What is needed: Can you output every line of the listing below as a numbered list, leaving out any blank lines?
# start of Dataset records
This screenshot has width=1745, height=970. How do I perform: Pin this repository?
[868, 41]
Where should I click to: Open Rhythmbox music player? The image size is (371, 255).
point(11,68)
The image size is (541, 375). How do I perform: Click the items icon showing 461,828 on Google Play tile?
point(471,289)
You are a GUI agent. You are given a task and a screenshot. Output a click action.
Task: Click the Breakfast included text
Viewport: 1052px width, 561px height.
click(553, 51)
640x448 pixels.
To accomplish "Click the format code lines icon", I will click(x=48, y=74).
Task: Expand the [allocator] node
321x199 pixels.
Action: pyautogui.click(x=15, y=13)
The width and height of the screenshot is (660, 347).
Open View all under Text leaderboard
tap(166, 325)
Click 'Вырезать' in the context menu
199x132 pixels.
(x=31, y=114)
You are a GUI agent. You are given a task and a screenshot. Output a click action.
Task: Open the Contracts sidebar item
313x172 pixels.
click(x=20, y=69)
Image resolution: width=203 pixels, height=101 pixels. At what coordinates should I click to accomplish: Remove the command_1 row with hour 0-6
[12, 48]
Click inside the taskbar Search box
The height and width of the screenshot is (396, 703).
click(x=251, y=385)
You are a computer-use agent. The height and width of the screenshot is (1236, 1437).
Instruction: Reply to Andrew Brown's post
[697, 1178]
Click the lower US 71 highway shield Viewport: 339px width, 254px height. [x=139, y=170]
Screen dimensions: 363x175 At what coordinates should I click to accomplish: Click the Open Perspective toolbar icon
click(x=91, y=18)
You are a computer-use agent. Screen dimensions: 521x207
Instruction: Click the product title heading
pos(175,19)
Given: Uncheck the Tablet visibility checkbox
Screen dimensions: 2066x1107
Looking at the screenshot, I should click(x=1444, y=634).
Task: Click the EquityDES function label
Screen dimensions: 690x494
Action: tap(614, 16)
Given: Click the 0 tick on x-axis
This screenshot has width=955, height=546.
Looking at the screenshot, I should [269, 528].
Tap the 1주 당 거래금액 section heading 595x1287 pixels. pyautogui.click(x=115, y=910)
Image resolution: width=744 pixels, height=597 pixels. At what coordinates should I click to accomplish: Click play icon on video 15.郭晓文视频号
# end of Dataset records
Solution to this exercise:
1. This screenshot has width=1745, height=970. How do I perform: Pin this repository?
2. [868, 41]
3. Where should I click to: Open Rhythmbox music player? The image size is (371, 255).
4. point(11,68)
5. The image size is (541, 375). How do I perform: Click the items icon showing 461,828 on Google Play tile?
6. point(471,289)
7. You are a GUI agent. You are given a task and a screenshot. Output a click action.
8. Task: Click the Breakfast included text
9. Viewport: 1052px width, 561px height.
10. click(553, 51)
11. 640x448 pixels.
12. To accomplish "Click the format code lines icon", I will click(x=48, y=74).
13. Task: Expand the [allocator] node
14. 321x199 pixels.
15. Action: pyautogui.click(x=15, y=13)
16. The width and height of the screenshot is (660, 347).
17. Open View all under Text leaderboard
18. tap(166, 325)
19. Click 'Вырезать' in the context menu
20. 199x132 pixels.
21. (x=31, y=114)
22. You are a GUI agent. You are given a task and a screenshot. Output a click action.
23. Task: Open the Contracts sidebar item
24. 313x172 pixels.
25. click(x=20, y=69)
26. Image resolution: width=203 pixels, height=101 pixels. At what coordinates should I click to accomplish: Remove the command_1 row with hour 0-6
27. [12, 48]
28. Click inside the taskbar Search box
29. The height and width of the screenshot is (396, 703).
30. click(x=251, y=385)
31. You are a computer-use agent. The height and width of the screenshot is (1236, 1437).
32. Instruction: Reply to Andrew Brown's post
33. [697, 1178]
34. Click the lower US 71 highway shield Viewport: 339px width, 254px height. [x=139, y=170]
35. Screen dimensions: 363x175 At what coordinates should I click to accomplish: Click the Open Perspective toolbar icon
36. click(x=91, y=18)
37. You are a computer-use agent. Screen dimensions: 521x207
38. Instruction: Click the product title heading
39. pos(175,19)
40. Given: Uncheck the Tablet visibility checkbox
41. Screen dimensions: 2066x1107
42. Looking at the screenshot, I should click(x=1444, y=634).
43. Task: Click the EquityDES function label
44. Screen dimensions: 690x494
45. Action: tap(614, 16)
46. Given: Click the 0 tick on x-axis
47. This screenshot has width=955, height=546.
48. Looking at the screenshot, I should [269, 528].
49. Tap the 1주 당 거래금액 section heading 595x1287 pixels. pyautogui.click(x=115, y=910)
50. Image resolution: width=744 pixels, height=597 pixels. At what coordinates should I click to accomplish: Click play icon on video 15.郭晓文视频号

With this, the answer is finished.